The shift in the meaning of traits is the most obvious example. At the start of play, when creating traits, they were all ‘stuff about my character and his abilities’. By the end of the play, I was treating them more like mini-kickers and/or constructive restraints.

As an example of this. The trait I was most excited about ‘Won’t return home’ ended up being kind of lame. If it was written as ‘fleeing home’ then it suggests something that will be resolved, one way or the other. Rather than something that inspires Thespian monologues that don’t go anywhere.

Traits selection also tied into character ownership. If my traits are only ever abilities then I retain a lot of control over my character. If I make a trait like disenchanted, then other players and the dice decide whether I remain disenchanted or not. I have mixed feelings about that.

The final procedure seemed to work well, it’s exciting enough that I’ll be playing the finished version with my regular group. I really like the idea of high trait turn-over, it seems to make the HQ system sing.

As to the fiction: Well guys, Zeb always said it was better to run away, you can’t fight the man. His death and everyone else’s death (or psycho-spiritual enslavement) just goes to show how right he was.

Ron Edwards's picture

I'm giving thought to the issue of messing with one another's characters' motivations. I don't like it much either. It's very close to the non-conflict nonsense people get into with Polaris - "If I succeed then you don't love your wife as much as you thought," that kind of thing.

But I don't want this rules-set to have any caveats, either; you're supposed to play it all the way, any way, irresponsibly. And abilities will therefore go up and go down, get invented and be destroyed.

There are a couple of angles from which to address the risk or problem, one of them being to say, "give it up, don't care about your character anyway," which I don't want to do. Another is to focus harder on augmenting, which is something we didn't do very much, and allows abilities to be showcased and detailed more often by the character's owner.

I remember we brought this up briefly during an earlier session, and perhaps this wasn't as true for Gordon/Alex/Ángel, but particularly during that final extended conflict I was getting the sense that most of my abilities were functionally superfluous given all the permanently accrued bonuses to 'psychology'.  There's little in the way of a mathematical incentive to switch it up if your top ability has broad descriptive application, as I think was true in my case.
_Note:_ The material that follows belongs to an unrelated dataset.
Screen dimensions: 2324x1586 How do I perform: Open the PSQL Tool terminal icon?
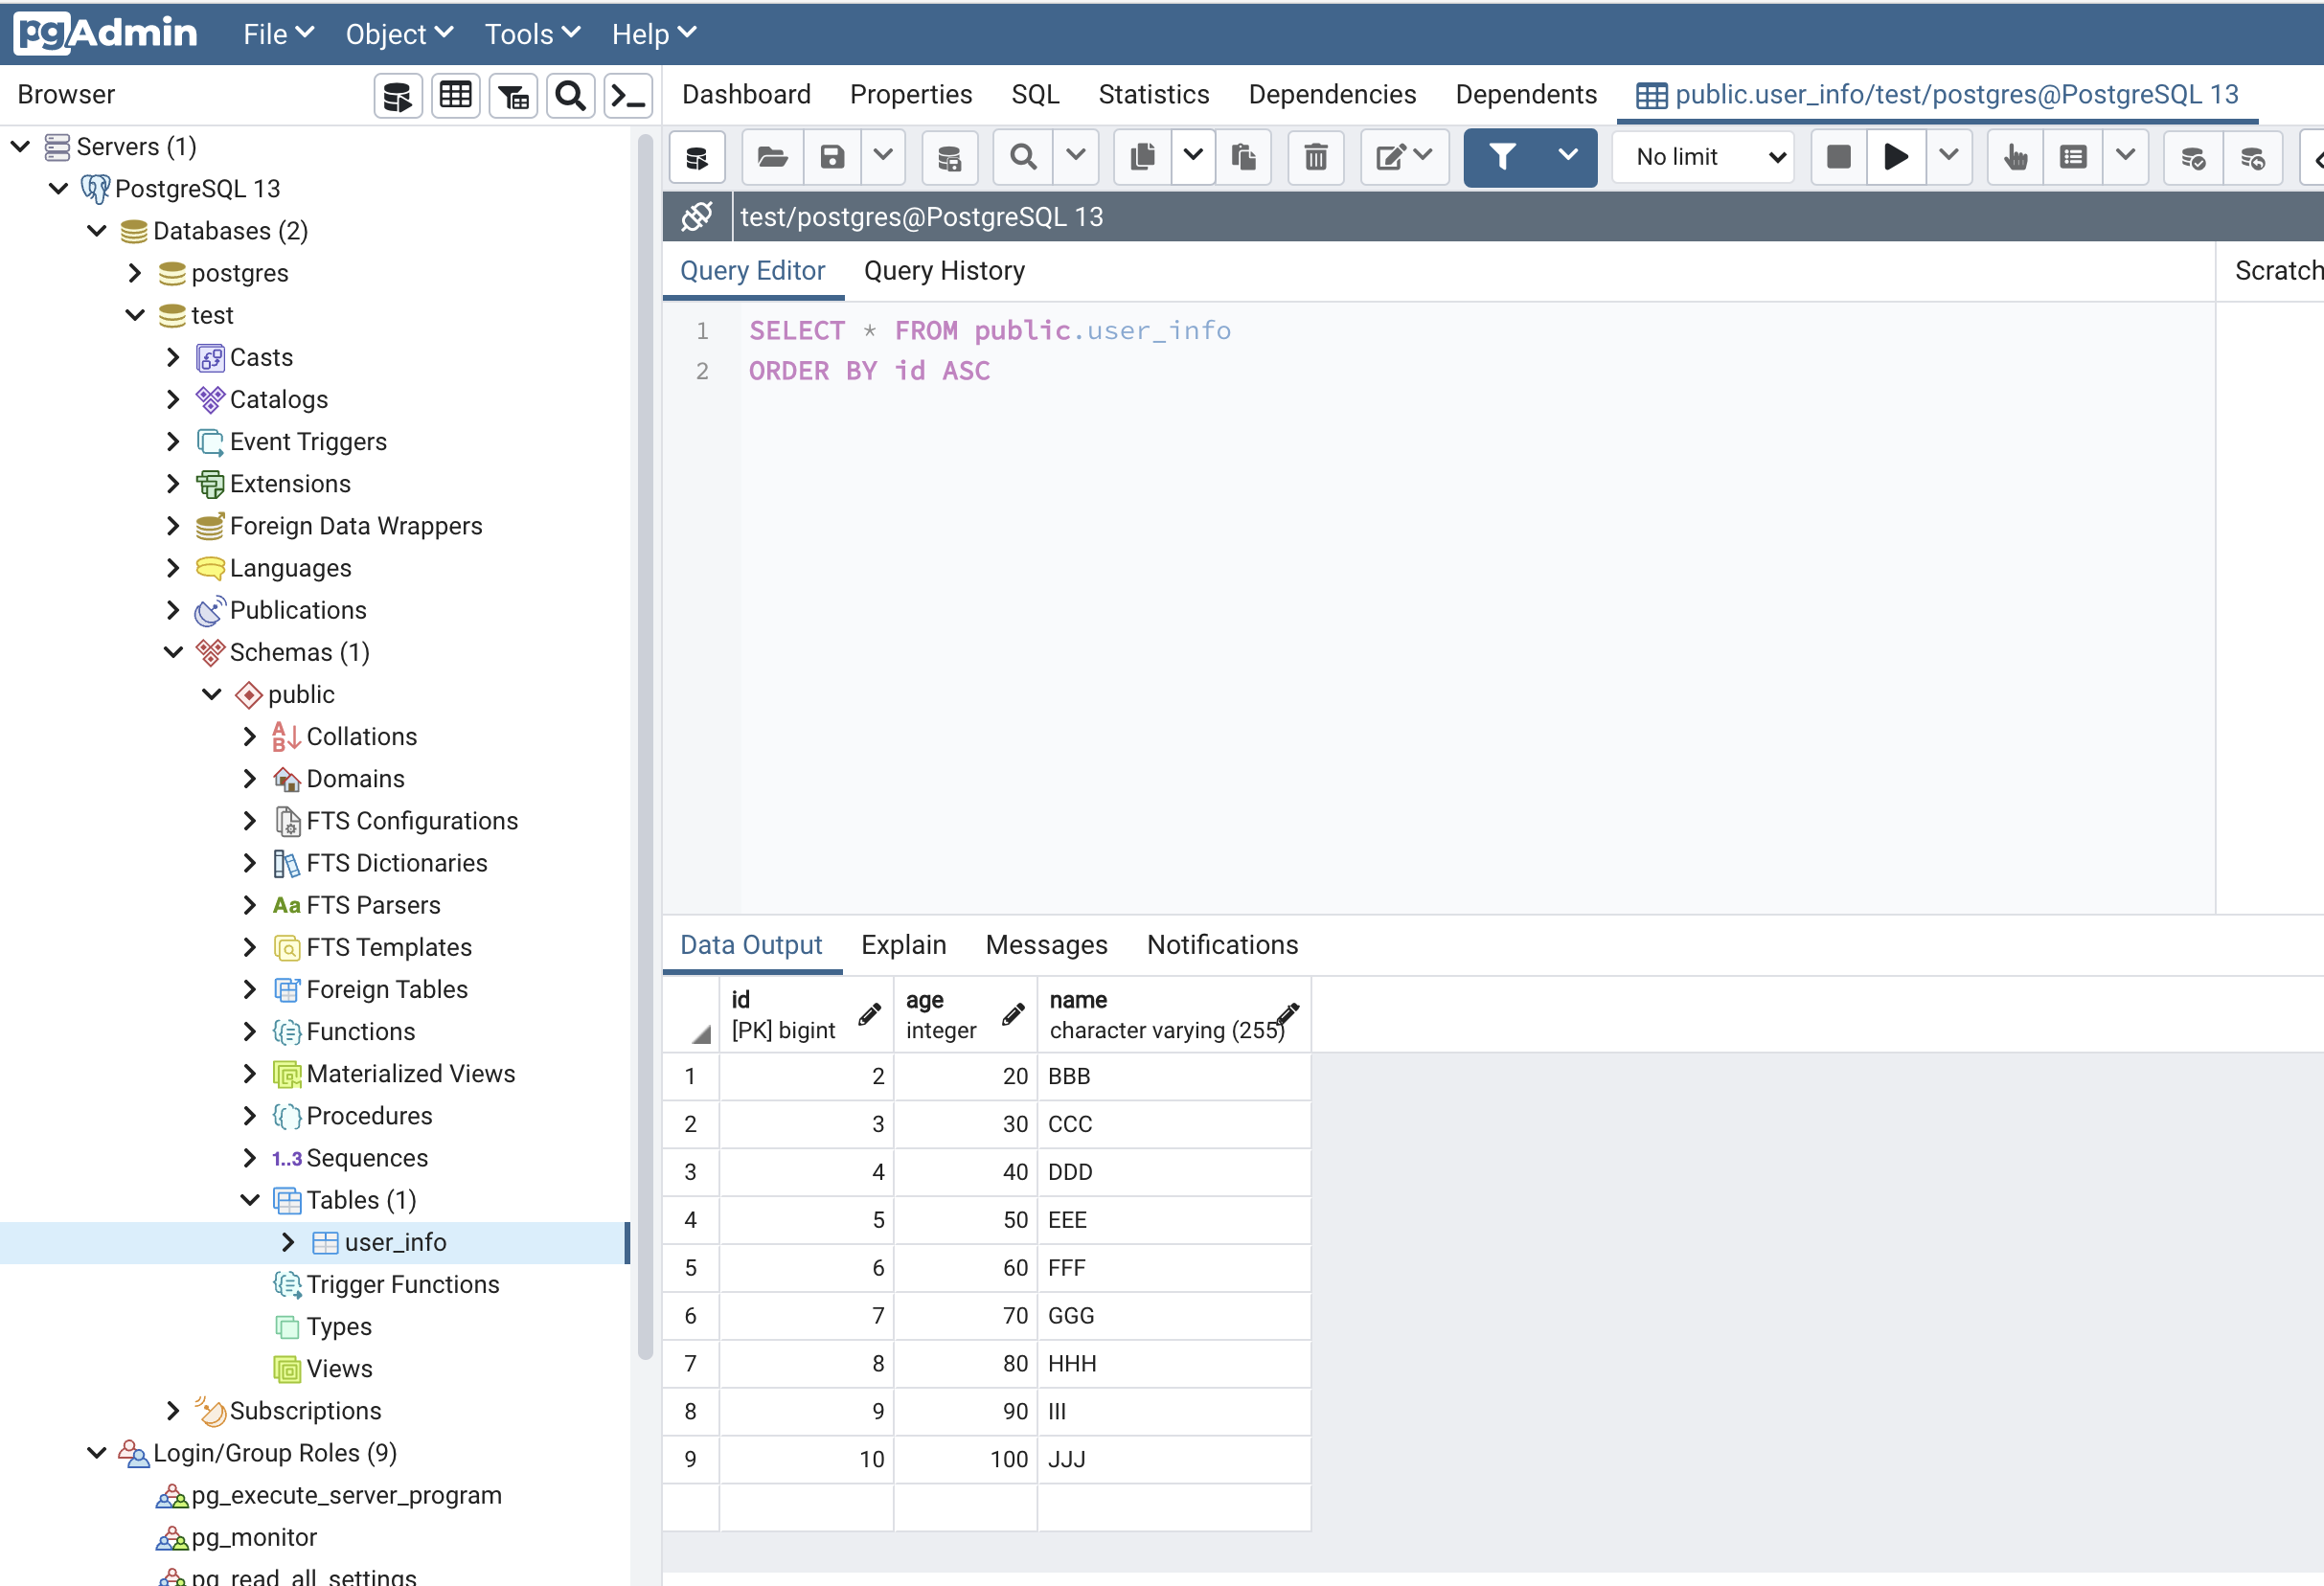coord(628,95)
The conflict-resolution mechanics themselves seem to work fine, but if I were to ask for one thing, it'd be incentives to fold in other portions of the sheet- either through evocative augments and/or changes to ability-advancement.  Stuff like 'police investigations', 'curious' or 'force manipulation' seemed mainly to act as descriptive flavour for azimuth.  (Not that descriptive flavour is bad, but giving 'em teeth would be nice.  Perhaps you could, e.g, allot a hero point for using a weaker ability in a conflict, not just the cosmic/super/personal cycle, and dispense with the 3 free points each session?)

I think what Alex mentions about personality-descriptors is interesting.  I don't personally have a problem with the idea of a character's personality being modified by conflict- if you can *die* from a bad roll, it stands to reason you can shift philosophy- and I thought that those interactions (e.g, with Diamonds) were one of the more interesting aspects of Zebediah in play.  This never really happened with Azimuth though, so I can't say how it feels to be on the receiving end.